# I Derivation of Euler-Lagrange equation with change of coordinates

1. Jul 28, 2016

### Happiness

Why isn't $\frac{\partial L}{\partial t}\frac{\partial t}{\partial \dot{q_m}}$ included in (5.41), given that $L$ could depend on $t$ explicitly?

Last edited: Jul 28, 2016
2. Jul 28, 2016

### Orodruin

Staff Emeritus
$t$ does not depend on the coordinates.

3. Jul 28, 2016

### vanhees71

And also $t$ is not varied in Hamilton's principle of least action.

4. Jul 28, 2016

### Happiness

Suppose $(\frac{\partial x}{\partial t})_{y,z}\neq0$. Doesn't that imply $(\frac{\partial t}{\partial x})_{y,z}=((\frac{\partial x}{\partial t})_{y,z})^{-1}\neq0$?

5. Jul 28, 2016

### ShayanJ

"$t$ does not depend on the coordinates" $\Leftrightarrow (\frac{\partial x}{\partial t})_{y,z}=0$!

6. Jul 28, 2016

### Happiness

Suppose a particle travels at constant velocity, i.e., $x=vt$. Then $\frac{\partial x}{\partial t}=v\neq0$. So does $t$ depends on $x$? I'm confused.

7. Jul 28, 2016

### Orodruin

Staff Emeritus
You are considering a transformation taking x to q and t to t. Regardless of what transformation you have done, t only depends on t.

8. Jul 28, 2016

### vanhees71

Well, of course you can have transformations from one set of generalized coordinates to another that depends explicitly on time. That's, e.g., useful if you want to describe the motion in non-inertial frames starting from the physics in an inertial frame. Still this has nothing to do with the variation, because by definition in Hamilton's principle time is not varied.
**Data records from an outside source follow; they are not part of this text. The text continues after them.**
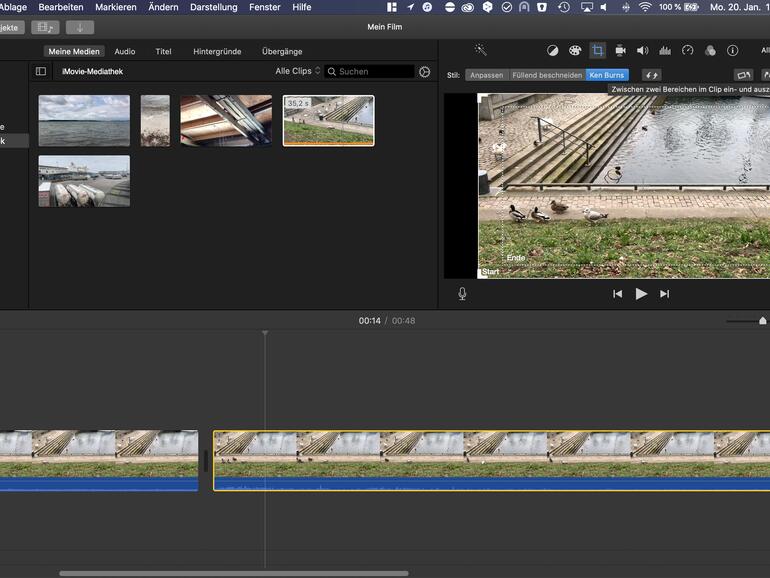Select the Füllend beschneiden crop style

pos(546,75)
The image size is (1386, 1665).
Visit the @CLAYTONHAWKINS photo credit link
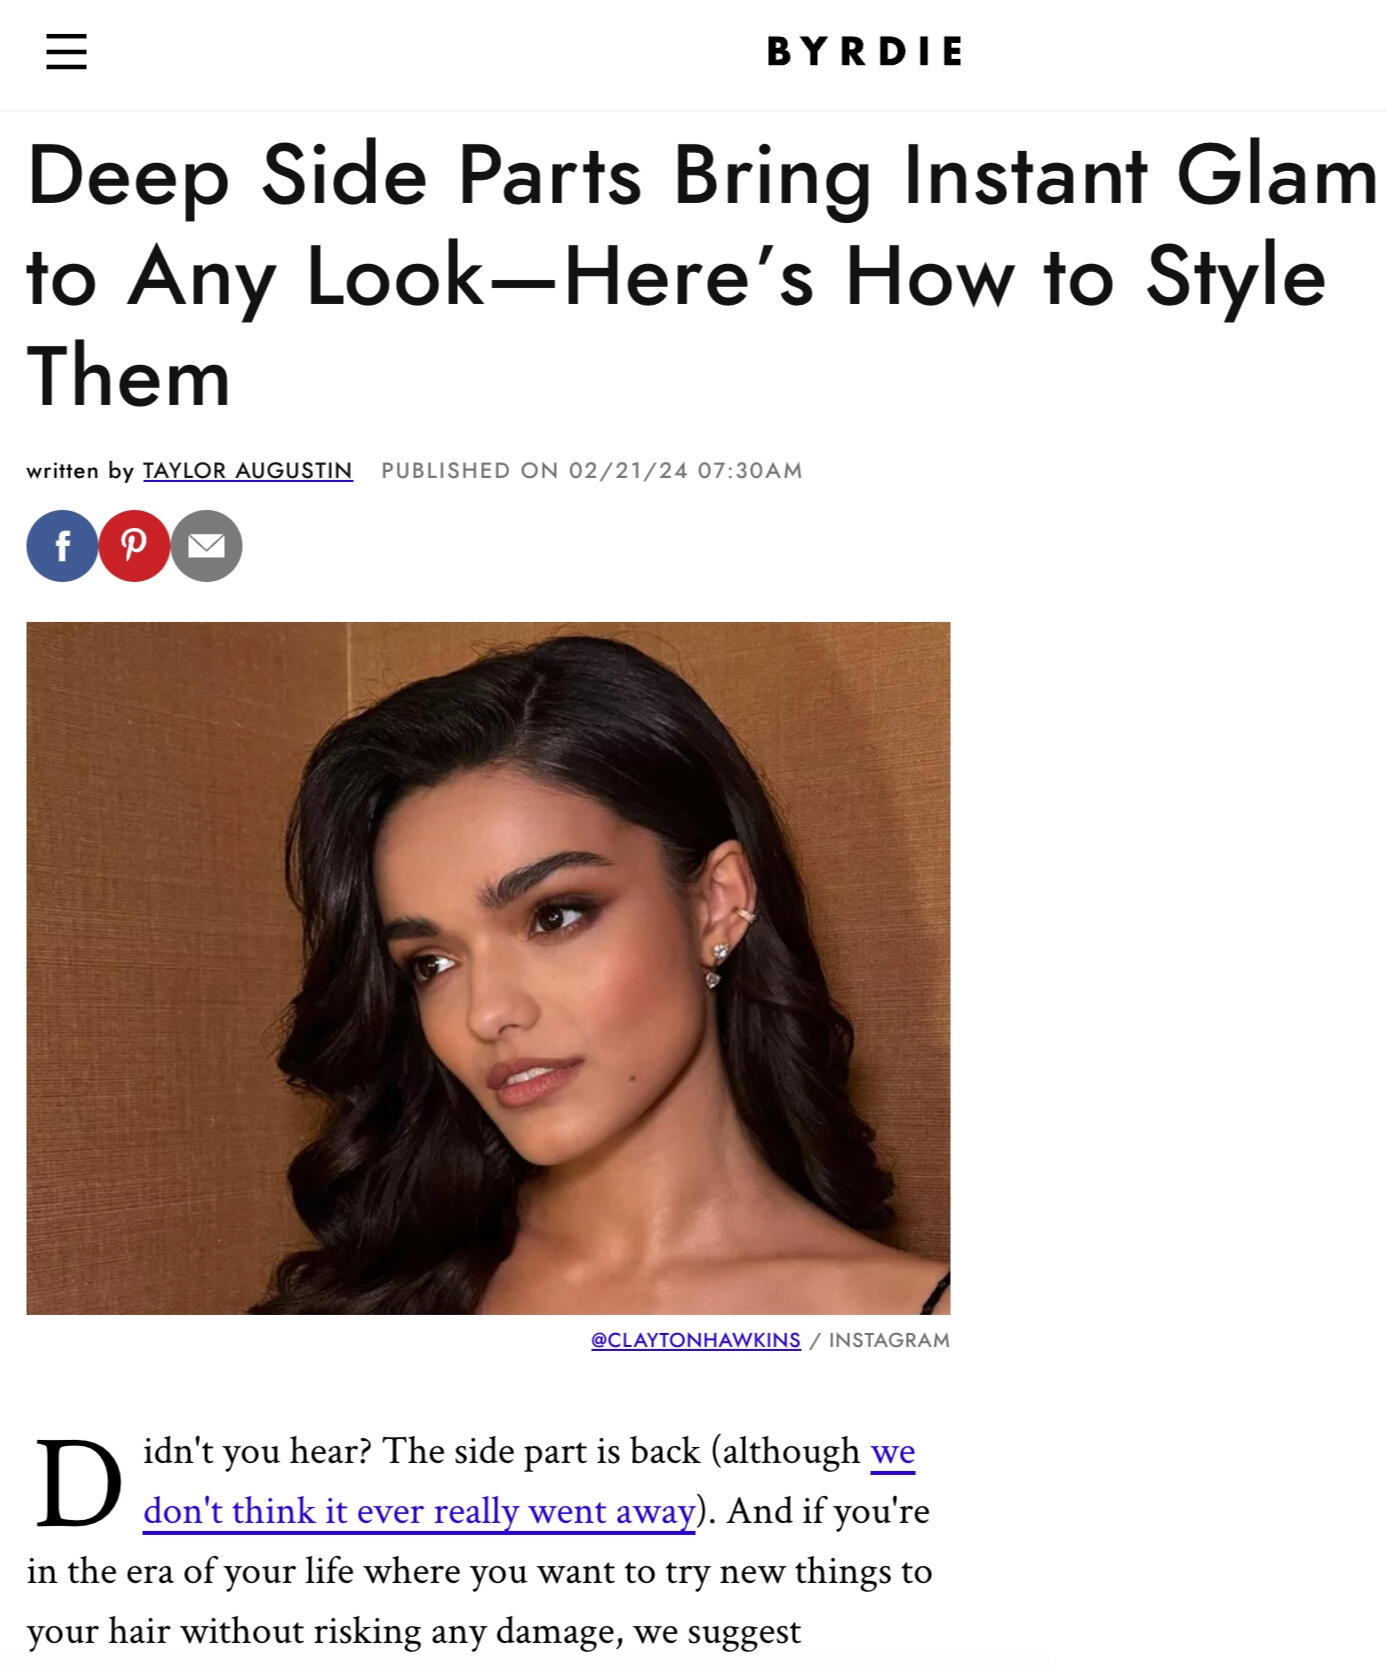tap(696, 1340)
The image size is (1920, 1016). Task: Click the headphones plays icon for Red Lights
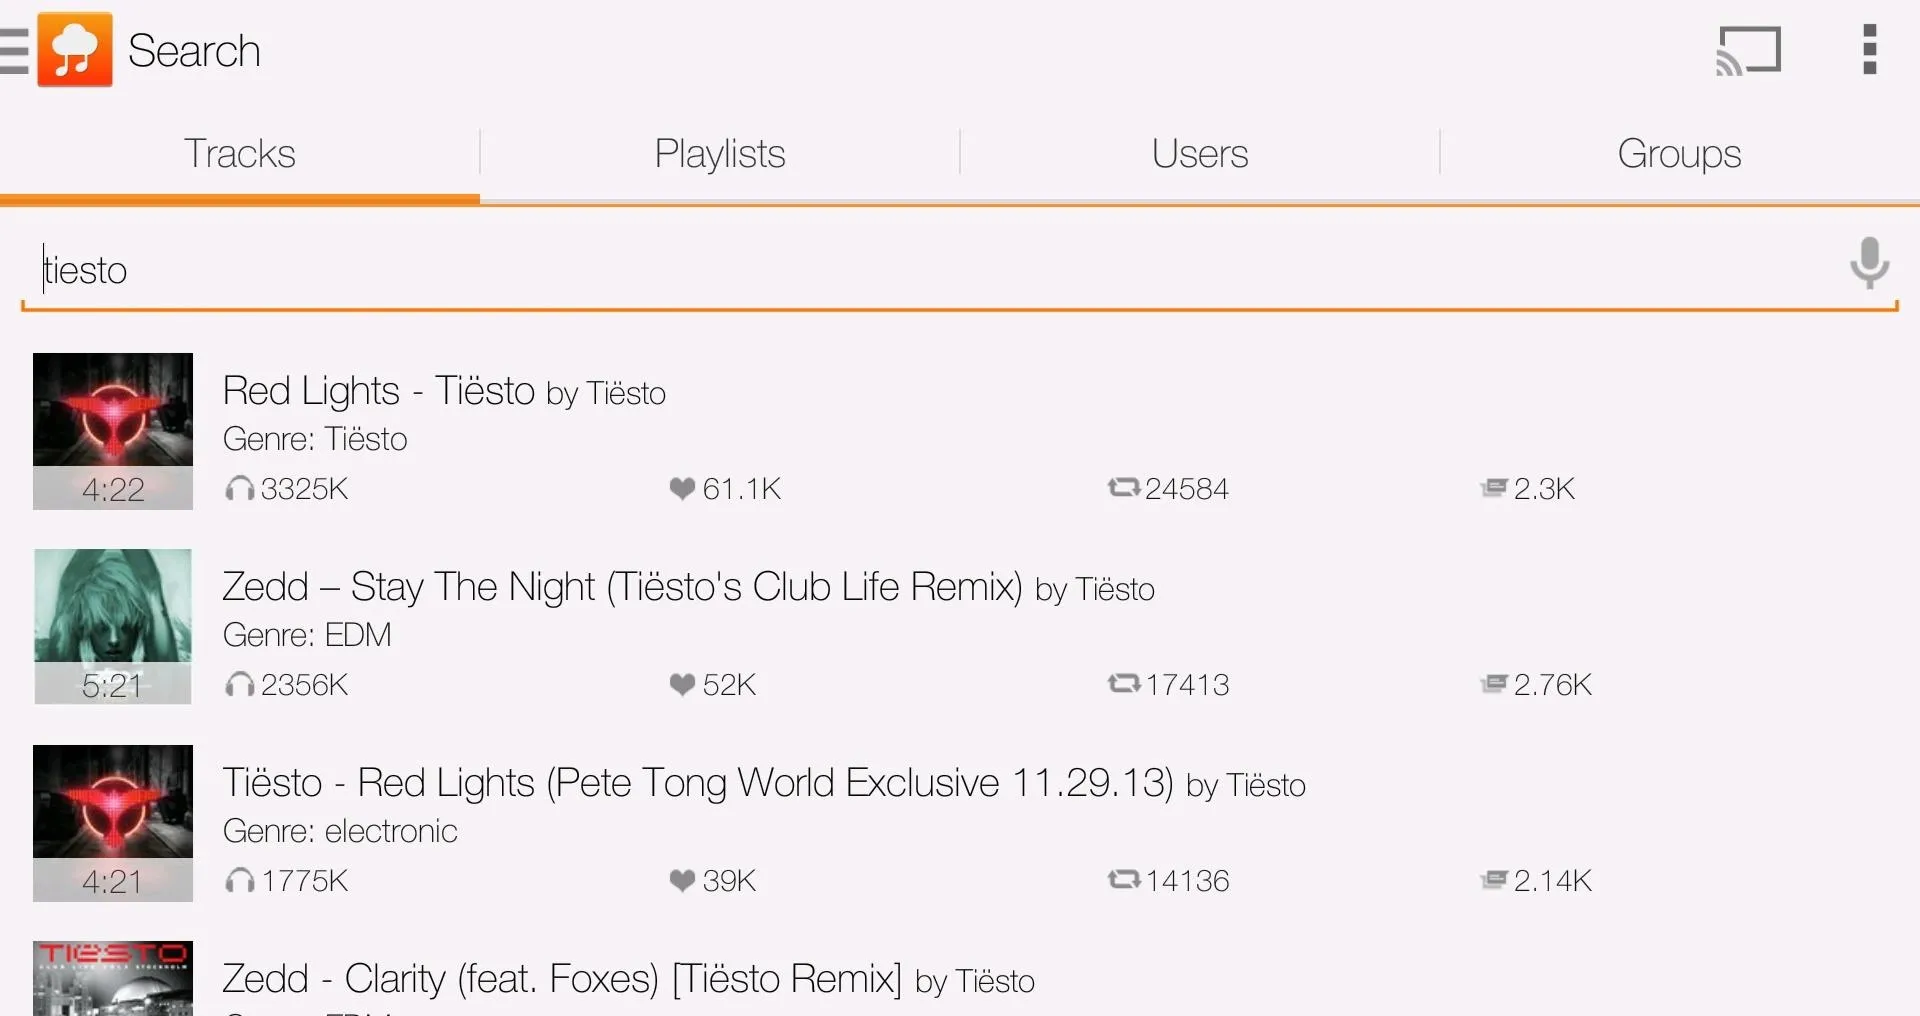[239, 488]
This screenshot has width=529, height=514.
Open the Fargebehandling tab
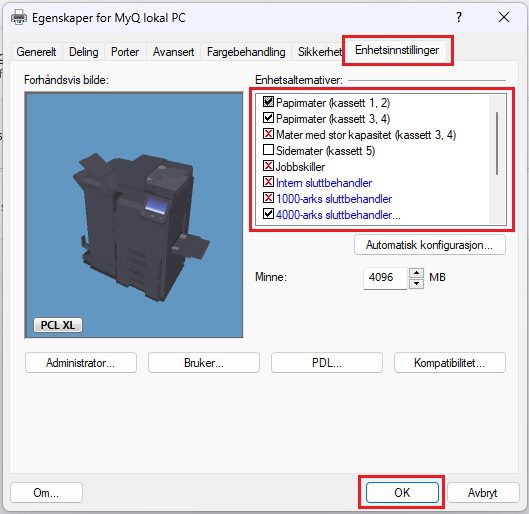click(246, 52)
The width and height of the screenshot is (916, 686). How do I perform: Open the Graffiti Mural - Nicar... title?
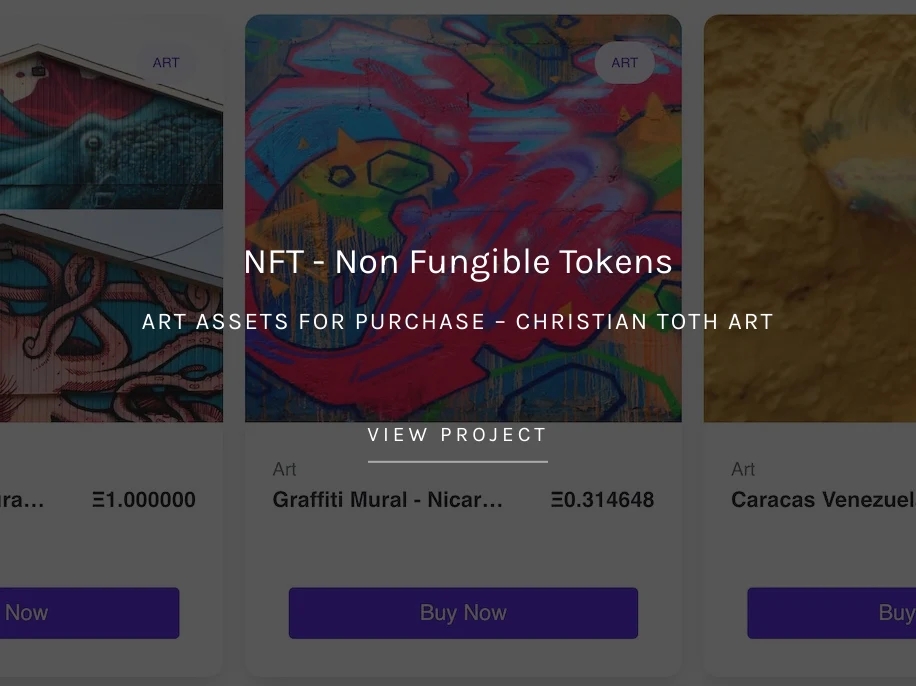coord(388,500)
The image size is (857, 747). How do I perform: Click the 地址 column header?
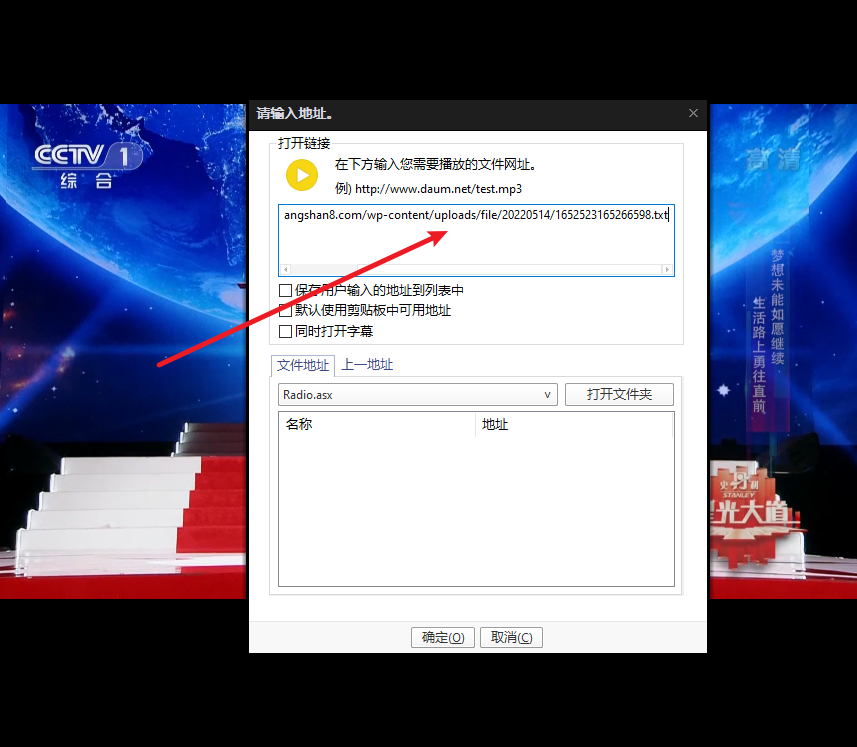coord(494,424)
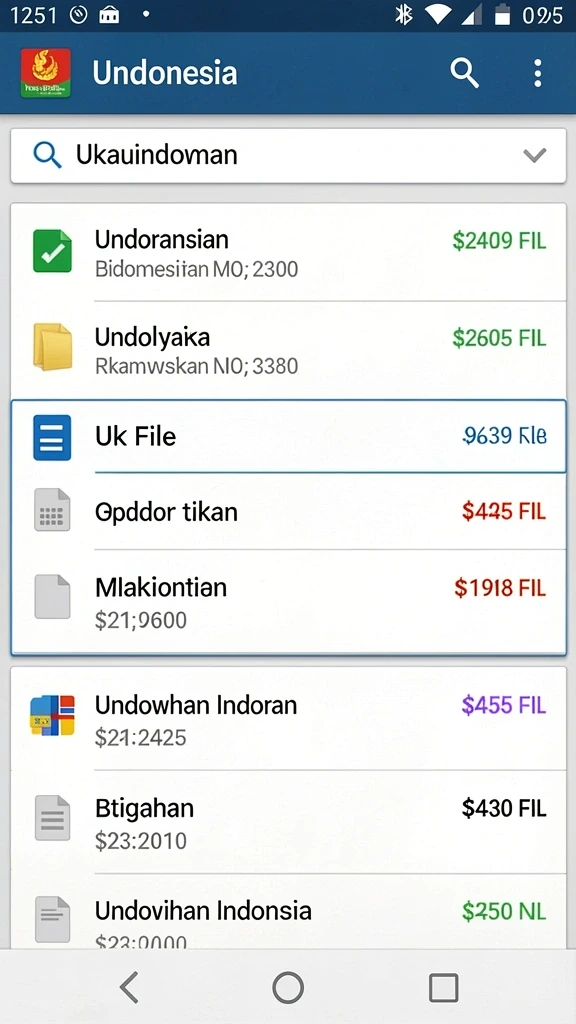Open search from the top app bar
Viewport: 576px width, 1024px height.
(464, 72)
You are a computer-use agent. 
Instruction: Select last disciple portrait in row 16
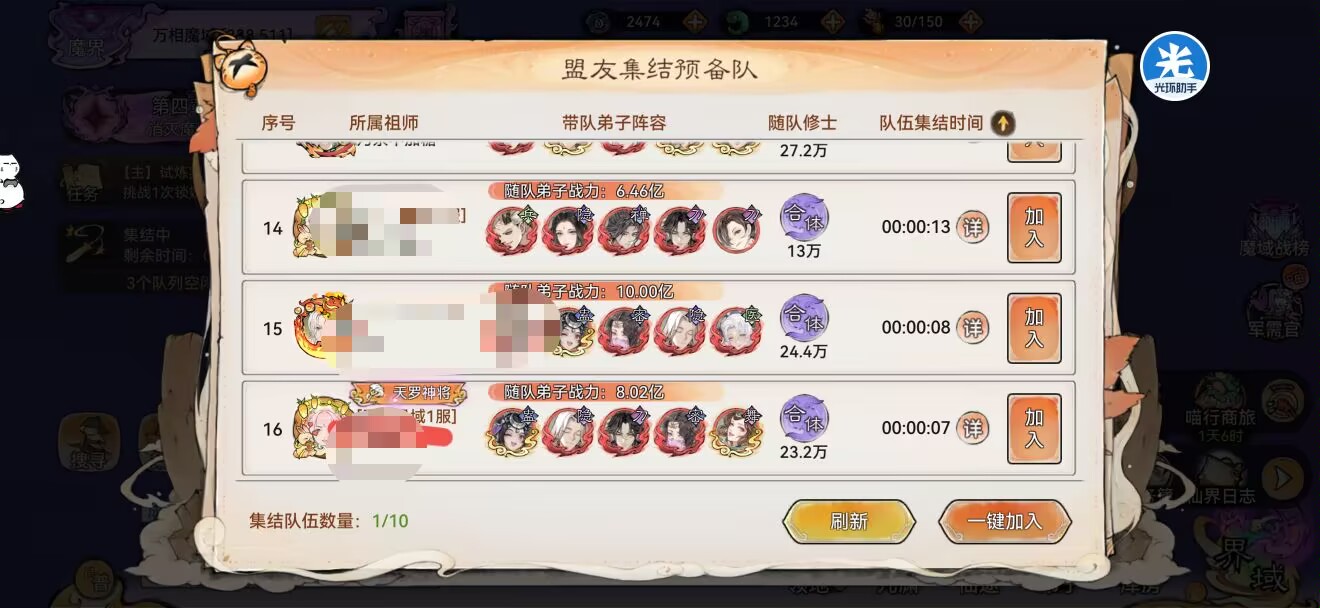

It turns out immidiately that the Euler-Lagrange equations are forminvariant under arbitrary diffeomorphisms
$$q^{\prime k}=Q^k(q,t).$$

9. Jul 28, 2016

### Happiness

Indeed, the new coordinates may depend explicitly on time by (5.38) below.

In that case, should $\frac{\partial L}{\partial t}\frac{\partial t}{\partial\dot{q_m}}$ be included in (5.41)?

10. Jul 28, 2016

### Orodruin

Staff Emeritus
No, t still does not depend on the coordinates.

11. Jul 28, 2016

### vanhees71

I don't know what Eq. (5.41) is, but you should get the form-invariant Euler-Lagrange equations also in the new coordinates, i.e., you have given
$$L'(q,\dot{q},t)=L[x(q,t);\dot{x}(q,t),t].$$
where
$$\dot{x}^i=\dot{q}^k \frac{\partial x^i}{\partial q^k}+\partial_t x^i.$$
In this equation the $\partial_t x^i$ means the derivative of the explicit time dependence of $x^i(q,t)$.

Then the equations of motion in the new coordinates read
$$\frac{\partial L'}{\partial q^k}-\frac{\mathrm{d}}{\mathrm{d} t} \frac{\partial L'}{\partial \dot{q}^k}=0.$$

12. Jul 28, 2016

### Happiness

Does that mean $\frac{\partial t}{\partial\dot{q_m}}=0$ and $\frac{\partial t}{\partial q_m}=0$? Why?

Clearly, $\frac{\partial q_m}{\partial t}\neq0$.

13. Jul 28, 2016

### Happiness

What you wrote is claim 5.2, where (5.41) is found. But the proof seems to omit the term $\frac{\partial L}{\partial t}\frac{\partial t}{\partial\dot{q_m}}$ in (5.41).

14. Jul 28, 2016

### Orodruin

Staff Emeritus
In general, for partial derivatives, $\partial x^i/\partial y^j$ is not equal to the reciprocal of $\partial y^j/\partial x^i$. You need to consider what these functions actually are functions of and what variable change you are considering. In this case you are keeping t as an independent variable and its parial derivative wrt anything else is zero.

15. Jul 28, 2016

### vanhees71

There is no such term! It doesn't even make any sense, or how do you define it?